● What you need to do: This exercise asks for every line of the material that includes the word "Play".

● Available data:
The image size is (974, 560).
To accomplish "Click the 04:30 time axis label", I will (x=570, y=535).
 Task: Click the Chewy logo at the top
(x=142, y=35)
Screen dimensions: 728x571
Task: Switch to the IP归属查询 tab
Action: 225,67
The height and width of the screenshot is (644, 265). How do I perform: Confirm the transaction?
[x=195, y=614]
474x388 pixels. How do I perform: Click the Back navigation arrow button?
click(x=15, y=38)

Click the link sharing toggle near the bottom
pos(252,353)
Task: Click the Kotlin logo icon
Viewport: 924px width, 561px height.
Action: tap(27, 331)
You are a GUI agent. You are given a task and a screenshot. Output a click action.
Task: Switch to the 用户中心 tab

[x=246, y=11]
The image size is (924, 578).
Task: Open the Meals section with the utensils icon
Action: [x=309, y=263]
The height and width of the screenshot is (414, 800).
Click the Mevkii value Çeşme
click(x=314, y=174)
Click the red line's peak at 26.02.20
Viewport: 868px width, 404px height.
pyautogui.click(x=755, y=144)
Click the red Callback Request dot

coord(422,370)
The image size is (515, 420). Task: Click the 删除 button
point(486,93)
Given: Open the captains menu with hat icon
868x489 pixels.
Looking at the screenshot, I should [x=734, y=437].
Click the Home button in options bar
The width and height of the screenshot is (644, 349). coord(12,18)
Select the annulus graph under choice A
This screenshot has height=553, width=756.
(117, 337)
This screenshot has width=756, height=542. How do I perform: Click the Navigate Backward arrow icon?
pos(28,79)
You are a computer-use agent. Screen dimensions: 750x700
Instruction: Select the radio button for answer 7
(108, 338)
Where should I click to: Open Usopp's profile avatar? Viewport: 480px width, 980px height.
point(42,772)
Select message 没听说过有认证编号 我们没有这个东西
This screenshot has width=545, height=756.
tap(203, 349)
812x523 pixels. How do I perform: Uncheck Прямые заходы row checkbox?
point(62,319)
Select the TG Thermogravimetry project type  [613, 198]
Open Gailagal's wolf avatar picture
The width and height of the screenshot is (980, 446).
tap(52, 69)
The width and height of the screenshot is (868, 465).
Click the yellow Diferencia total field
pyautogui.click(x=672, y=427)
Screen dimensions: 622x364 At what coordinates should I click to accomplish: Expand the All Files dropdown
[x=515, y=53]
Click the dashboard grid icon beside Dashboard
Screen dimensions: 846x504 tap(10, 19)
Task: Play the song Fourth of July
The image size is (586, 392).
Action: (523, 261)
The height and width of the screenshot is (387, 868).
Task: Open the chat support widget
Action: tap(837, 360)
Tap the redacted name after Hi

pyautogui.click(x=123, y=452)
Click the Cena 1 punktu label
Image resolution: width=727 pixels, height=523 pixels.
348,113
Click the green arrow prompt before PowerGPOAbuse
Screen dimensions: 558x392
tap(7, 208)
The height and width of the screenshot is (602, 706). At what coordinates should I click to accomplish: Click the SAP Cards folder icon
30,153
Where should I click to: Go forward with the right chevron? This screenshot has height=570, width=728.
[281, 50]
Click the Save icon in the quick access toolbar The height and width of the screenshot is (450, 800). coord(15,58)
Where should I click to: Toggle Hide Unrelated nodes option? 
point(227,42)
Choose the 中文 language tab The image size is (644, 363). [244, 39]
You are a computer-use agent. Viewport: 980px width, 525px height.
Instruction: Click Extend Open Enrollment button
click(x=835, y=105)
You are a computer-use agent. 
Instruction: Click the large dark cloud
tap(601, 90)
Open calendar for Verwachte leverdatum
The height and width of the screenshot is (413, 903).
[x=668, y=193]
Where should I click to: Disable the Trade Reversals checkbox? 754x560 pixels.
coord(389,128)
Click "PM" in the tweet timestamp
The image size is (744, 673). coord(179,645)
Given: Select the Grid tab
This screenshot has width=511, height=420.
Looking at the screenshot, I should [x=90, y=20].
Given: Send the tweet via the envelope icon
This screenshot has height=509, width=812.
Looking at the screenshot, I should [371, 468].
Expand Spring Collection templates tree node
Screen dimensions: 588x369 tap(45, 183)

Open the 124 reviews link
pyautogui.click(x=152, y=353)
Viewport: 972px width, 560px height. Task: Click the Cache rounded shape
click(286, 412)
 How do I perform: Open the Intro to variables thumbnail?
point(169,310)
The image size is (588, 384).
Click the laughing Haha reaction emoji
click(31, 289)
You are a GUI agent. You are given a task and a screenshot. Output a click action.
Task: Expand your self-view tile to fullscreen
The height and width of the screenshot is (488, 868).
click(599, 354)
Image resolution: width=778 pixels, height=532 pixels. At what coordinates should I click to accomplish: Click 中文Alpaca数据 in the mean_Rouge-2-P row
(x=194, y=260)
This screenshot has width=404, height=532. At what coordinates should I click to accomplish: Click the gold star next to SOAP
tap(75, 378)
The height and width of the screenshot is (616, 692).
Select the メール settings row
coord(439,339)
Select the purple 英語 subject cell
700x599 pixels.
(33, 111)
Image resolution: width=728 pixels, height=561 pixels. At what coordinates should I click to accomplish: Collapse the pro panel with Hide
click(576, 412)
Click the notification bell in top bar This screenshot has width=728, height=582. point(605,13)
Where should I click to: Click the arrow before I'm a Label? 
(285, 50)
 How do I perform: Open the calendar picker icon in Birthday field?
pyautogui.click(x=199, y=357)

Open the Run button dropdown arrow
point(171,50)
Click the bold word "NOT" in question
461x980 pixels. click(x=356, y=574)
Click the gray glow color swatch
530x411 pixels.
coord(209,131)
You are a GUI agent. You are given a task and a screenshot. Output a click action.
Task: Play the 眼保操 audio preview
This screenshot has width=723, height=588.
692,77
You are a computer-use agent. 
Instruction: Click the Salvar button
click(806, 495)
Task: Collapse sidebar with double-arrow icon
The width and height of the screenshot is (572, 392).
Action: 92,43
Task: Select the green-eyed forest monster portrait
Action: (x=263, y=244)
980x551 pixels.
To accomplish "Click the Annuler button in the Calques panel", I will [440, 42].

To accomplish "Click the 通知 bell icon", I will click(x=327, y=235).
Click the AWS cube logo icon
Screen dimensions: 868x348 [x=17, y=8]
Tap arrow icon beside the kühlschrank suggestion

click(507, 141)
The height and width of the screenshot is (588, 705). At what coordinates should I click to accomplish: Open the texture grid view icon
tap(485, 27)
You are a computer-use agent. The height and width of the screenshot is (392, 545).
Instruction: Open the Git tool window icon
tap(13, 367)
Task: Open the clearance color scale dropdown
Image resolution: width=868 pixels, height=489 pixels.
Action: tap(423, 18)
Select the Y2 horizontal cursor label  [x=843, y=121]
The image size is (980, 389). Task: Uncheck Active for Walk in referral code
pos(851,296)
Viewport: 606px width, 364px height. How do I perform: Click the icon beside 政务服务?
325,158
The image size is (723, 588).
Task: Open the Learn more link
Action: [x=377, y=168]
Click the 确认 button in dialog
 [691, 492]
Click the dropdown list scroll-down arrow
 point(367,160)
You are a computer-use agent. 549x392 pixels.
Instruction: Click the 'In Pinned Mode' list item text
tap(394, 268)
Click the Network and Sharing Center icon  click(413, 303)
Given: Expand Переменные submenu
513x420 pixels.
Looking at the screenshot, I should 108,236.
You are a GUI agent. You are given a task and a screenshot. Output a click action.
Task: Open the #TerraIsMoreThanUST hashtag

● Answer section:
Task: Play the song Fourth of July
Task: Play the 眼保操 audio preview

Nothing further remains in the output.